First of all, the toy is being placed onto the toy holder. The printing pad then stamps the ink pad and moves forward to stamp onto the toy. It works just like your regular chop! To aid in the drying of the ink, a hair dryer is taped onto the machine.
With a toy that has 11 different printing designs or patches you may call it, we have to arrange for 11 printing stations and form a printing line!
From the first to the last, the factory workers pass the trays down one by one to ensure that the printing is done smoothly.
Throughout the printing process, notice that each toy has been handled by 11 different people and multiple machines. Under such circumstances, there is a high chance that the toys will end up dirty. Therefore, it is best to arrange for cleaning before assembling as so –
What is the difference of the final cleaning and initial cleaning? As mentioned, the initial cleaning step achieves 2 purposes –
- Clean away all the dirty marks and spots
- Lubricate and brighten the toy
Other than cleaning away the dirty marks and spots, the final cleaning ensures that the toys are in an acceptable condition to be assembled and packaged. What defines acceptable condition? Different people have different opinions; of course the most professional viewpoint is through quality control. To understand more about QC, we have a blog on the different production terms used by the manufacturing and production industry. To put it simply, an acceptable condition is whereby customers are willing to purchase the toy when it’s put on the shelf for sale. The final cleaning is one of the most important steps in the production process.
However, the most critical process is the quality control step, as emphasized time and again.
This photo shows one of the factory workers participating in the quality control step. Basically, it’s to pick the toys one by one and reject defective goods. Quality control ensures that the toys are of acceptable quality and can be sold. However, it’s best to employ a professional quality control inspector before shipping out the toys.
Most toys require complimentary parts, for example – a dart set will require both the board and darts. Assembling is when we pack all the different toy accessories together. Similar to the printing line, the assembling process requires an assembling line.
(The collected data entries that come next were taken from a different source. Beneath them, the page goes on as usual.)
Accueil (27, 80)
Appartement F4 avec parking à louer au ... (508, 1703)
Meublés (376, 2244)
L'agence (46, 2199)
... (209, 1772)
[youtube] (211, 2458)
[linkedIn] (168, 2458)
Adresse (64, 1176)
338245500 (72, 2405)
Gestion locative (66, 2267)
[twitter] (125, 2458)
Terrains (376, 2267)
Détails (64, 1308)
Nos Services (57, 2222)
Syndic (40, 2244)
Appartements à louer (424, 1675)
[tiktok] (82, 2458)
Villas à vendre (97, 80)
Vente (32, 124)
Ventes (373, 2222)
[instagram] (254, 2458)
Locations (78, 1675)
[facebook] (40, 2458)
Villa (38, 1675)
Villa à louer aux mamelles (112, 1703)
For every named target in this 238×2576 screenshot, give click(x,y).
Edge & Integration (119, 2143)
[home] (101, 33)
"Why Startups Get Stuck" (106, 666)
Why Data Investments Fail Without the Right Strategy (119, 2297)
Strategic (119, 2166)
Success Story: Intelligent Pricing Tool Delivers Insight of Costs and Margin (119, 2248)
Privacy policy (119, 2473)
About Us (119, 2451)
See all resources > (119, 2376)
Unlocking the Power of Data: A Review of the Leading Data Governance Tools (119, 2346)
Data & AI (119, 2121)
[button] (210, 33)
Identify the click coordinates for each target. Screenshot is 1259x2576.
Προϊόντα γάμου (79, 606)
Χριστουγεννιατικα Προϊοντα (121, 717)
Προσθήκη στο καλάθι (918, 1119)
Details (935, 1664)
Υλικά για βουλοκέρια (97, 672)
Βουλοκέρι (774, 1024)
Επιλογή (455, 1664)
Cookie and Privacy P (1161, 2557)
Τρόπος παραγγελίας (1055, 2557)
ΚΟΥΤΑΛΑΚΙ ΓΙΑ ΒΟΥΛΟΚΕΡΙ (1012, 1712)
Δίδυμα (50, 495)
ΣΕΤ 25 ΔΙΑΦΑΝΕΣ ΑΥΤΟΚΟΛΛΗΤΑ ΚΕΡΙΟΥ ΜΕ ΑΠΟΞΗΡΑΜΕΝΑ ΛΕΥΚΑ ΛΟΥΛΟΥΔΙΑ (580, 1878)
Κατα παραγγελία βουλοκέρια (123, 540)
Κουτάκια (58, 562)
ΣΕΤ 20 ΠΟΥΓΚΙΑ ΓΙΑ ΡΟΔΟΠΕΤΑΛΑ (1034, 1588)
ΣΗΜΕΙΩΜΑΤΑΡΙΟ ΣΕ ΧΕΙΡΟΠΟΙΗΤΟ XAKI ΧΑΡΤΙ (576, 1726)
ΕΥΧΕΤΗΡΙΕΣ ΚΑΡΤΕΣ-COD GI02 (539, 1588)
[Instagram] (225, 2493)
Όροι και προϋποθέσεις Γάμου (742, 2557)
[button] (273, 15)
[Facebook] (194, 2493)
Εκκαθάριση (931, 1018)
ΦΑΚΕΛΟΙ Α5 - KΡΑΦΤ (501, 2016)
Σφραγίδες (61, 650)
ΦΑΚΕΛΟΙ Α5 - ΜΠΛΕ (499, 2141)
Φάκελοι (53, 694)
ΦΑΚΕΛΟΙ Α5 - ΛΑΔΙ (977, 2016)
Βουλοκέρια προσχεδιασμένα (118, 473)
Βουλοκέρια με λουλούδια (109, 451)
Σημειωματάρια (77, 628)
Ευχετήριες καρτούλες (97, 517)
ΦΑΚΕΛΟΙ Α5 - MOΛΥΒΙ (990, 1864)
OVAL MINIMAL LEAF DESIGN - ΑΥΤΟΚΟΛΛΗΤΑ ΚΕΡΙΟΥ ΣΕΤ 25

Do ensure that the factory has sufficient quantity of each accessory to assemble. Some factories may outsource the accessories and therefore, the goods will have to be transported back to the factory to be assembled.
For certain toys that are to be displayed on shelves, there is this additional step. It is to punch a hole on the packaging such that it could be hanged on the shelf. The hole punching machine is operates much like a manual car clutch pedal. When you tap your leg onto the machine pedal, it punches a hole onto the packaging.
The worker operating this machine must be relatively well experienced as speed and accuracy is required!
Finally, it’s the packing step.
An important point for packing is to ensure that the goods will not be damaged during the course of transportation. For most shipping of goods, the products are first packed into an inner carton. After which, the inner cartons are packed together to form an outer carton.
And now the goods are ready to go!
This marks the end of the production process.